Anyway, one of the challenges for me was staying one step ahead with meal planning. After being empty-nesters for 10 years or so, I forgot how much food growing kids can eat!!
One dinner recipe that was always a hit was a very simple one. I sliced a package of Smoked Pork Links into a skillet, stir-fried a bit, then added sliced potatoes and continued to fry. Usually we added a veggie and some applesauce to the menu, and the kids were happy campers!
Fried Potatoes and Pork Links
- 1-lb package Elm Run Farms Smoked Pork Links - sliced
- 1-2 Tbsp. healthy oil or fat (pastured lard, grass-fed butter or ghee, coconut oil, etc.)
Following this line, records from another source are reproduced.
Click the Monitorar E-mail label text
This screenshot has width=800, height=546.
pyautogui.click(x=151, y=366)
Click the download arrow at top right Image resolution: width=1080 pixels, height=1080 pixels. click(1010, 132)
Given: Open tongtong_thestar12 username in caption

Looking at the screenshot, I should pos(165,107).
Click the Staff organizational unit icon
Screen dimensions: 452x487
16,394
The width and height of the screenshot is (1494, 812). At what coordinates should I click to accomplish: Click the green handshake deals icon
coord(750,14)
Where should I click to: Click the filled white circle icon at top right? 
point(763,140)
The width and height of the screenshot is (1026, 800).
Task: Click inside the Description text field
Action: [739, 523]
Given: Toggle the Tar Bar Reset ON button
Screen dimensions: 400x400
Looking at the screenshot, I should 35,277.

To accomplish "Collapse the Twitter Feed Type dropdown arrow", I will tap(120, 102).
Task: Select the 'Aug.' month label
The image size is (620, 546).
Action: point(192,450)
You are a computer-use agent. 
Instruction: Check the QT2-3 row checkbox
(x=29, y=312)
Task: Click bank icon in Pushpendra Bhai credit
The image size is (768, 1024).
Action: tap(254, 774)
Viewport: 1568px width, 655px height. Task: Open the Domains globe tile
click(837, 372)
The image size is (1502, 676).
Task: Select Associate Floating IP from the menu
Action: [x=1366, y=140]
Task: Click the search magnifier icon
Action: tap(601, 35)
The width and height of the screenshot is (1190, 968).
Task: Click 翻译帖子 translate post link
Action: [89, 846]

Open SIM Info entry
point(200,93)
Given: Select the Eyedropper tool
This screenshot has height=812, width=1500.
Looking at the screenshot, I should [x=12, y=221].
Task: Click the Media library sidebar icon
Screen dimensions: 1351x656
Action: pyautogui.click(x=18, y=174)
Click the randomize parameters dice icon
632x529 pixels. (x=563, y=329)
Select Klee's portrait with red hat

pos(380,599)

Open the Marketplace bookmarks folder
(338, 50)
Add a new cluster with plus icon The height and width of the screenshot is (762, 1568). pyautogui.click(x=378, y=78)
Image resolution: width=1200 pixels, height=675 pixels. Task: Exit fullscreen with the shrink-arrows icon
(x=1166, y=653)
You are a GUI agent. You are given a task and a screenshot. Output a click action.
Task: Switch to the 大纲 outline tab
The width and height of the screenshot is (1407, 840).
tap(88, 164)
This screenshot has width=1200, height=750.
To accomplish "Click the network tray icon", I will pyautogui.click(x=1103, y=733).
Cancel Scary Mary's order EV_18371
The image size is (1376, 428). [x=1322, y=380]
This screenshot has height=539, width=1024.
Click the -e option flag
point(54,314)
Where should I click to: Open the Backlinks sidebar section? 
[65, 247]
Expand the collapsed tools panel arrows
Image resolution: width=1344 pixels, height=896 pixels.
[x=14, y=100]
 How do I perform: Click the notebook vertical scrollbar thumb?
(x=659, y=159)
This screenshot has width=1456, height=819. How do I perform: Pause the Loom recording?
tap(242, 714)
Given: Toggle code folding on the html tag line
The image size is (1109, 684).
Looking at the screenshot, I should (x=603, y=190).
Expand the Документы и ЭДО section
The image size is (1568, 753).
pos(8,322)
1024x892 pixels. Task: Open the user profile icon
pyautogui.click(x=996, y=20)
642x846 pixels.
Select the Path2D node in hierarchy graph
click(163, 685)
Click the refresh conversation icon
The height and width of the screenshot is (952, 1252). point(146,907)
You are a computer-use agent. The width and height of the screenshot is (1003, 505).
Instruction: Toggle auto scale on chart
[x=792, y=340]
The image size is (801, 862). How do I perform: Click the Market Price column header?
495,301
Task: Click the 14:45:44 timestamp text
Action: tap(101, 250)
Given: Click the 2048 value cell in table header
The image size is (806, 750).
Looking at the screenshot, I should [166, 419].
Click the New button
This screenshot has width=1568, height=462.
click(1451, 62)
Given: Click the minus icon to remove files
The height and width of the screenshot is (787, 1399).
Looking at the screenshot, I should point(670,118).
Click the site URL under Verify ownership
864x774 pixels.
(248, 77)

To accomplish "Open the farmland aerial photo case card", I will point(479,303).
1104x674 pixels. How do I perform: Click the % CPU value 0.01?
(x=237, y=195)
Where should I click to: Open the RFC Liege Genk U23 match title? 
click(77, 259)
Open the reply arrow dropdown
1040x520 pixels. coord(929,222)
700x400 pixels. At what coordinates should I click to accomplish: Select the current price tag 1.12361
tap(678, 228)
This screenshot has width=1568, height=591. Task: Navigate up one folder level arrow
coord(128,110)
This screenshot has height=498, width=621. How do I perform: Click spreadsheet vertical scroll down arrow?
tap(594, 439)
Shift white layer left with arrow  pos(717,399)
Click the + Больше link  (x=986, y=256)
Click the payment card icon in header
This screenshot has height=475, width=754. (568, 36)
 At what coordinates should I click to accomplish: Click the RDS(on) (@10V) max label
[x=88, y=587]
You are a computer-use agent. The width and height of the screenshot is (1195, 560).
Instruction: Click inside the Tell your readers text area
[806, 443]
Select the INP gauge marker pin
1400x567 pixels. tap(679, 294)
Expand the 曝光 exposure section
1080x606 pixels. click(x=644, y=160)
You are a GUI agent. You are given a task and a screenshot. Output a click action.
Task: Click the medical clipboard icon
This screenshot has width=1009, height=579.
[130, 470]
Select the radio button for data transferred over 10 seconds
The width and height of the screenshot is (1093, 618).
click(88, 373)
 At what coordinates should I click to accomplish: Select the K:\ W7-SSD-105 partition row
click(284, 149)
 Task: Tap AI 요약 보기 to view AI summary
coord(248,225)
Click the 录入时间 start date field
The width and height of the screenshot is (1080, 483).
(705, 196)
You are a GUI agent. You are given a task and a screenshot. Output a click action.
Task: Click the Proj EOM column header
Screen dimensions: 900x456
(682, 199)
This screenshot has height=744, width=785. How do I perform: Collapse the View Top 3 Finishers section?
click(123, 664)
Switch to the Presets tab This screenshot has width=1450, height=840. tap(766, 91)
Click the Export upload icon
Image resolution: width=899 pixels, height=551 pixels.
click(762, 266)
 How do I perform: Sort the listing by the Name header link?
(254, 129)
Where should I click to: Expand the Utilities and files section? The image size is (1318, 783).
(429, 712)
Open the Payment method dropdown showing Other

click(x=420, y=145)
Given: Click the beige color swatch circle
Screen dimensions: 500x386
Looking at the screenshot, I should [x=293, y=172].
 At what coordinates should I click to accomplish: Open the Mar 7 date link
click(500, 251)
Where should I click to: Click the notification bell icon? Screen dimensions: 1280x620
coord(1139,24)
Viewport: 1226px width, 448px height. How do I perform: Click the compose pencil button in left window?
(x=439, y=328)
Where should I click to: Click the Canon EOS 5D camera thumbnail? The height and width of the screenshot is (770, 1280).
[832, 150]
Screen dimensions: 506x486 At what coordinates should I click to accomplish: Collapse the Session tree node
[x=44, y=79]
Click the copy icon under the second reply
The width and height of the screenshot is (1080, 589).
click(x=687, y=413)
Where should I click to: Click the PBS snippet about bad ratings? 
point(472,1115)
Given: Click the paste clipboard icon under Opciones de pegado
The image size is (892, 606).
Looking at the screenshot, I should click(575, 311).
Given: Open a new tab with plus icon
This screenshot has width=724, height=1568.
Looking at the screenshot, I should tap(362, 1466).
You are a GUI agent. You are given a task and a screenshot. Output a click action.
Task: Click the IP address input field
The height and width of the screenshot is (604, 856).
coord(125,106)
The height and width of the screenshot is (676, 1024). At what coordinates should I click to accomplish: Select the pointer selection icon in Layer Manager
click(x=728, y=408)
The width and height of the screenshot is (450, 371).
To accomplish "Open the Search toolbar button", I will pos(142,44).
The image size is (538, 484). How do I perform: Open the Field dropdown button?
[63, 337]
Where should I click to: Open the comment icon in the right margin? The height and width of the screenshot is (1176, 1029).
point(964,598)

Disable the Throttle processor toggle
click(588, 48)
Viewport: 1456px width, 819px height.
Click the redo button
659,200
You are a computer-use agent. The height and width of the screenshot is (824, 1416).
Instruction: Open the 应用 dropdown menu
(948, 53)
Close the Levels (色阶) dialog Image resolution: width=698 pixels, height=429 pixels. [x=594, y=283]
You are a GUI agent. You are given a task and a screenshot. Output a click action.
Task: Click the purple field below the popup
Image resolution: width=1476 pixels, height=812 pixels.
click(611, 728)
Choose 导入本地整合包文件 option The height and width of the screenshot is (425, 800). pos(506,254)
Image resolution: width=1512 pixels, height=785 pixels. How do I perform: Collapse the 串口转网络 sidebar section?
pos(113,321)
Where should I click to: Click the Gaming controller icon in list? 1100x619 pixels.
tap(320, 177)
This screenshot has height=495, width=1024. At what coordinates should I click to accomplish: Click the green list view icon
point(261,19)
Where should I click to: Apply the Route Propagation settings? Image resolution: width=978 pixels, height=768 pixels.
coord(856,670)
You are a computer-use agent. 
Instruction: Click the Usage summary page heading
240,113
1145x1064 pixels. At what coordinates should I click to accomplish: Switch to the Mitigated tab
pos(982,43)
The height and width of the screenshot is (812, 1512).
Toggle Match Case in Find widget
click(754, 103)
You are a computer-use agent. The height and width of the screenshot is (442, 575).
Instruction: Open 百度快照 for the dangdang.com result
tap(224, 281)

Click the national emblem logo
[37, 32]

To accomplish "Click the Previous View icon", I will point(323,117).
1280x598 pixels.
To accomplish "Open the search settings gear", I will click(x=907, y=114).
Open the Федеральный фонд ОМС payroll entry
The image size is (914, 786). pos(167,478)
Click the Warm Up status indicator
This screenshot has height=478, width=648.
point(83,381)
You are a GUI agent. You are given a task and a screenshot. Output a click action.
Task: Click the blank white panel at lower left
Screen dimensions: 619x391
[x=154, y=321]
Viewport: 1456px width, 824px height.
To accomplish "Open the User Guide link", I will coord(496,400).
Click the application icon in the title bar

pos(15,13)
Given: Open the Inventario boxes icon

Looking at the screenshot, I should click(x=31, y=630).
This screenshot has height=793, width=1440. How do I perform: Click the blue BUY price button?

- 4-5 potatoes, peeled and sliced
- salt - optional
Heat fat in a large skillet over medium-high heat and add the sliced links. Cook and stir for a couple minutes, then add in the potatoes and stir again. Reduce heat to about medium, and let it cook for about 20 minutes. Stir and then cook for another 15-20 minutes until done to your liking.
Notes and Variations:
- For better browning (and better flavor!) of the potatoes, resist the urge to stir too often, especially in the beginning.
- Covering the skillet for the first 10-20 minutes will speed up the cooking time, but then uncover for crispier potatoes.
- Add diced onions and/or peppers for added color and flavor.
- For a lower carb option, sub any veggies for the potatoes (cabbage, broccoli, cauliflower, or a combination of your favorites.)
Yes, I know they say fried foods aren't good for you...but I maintain that if you use healthy, heat-stable fats instead of vegetable oils that are high in artificial trans fats - the occasional home-cooked fried dish won't hurt you!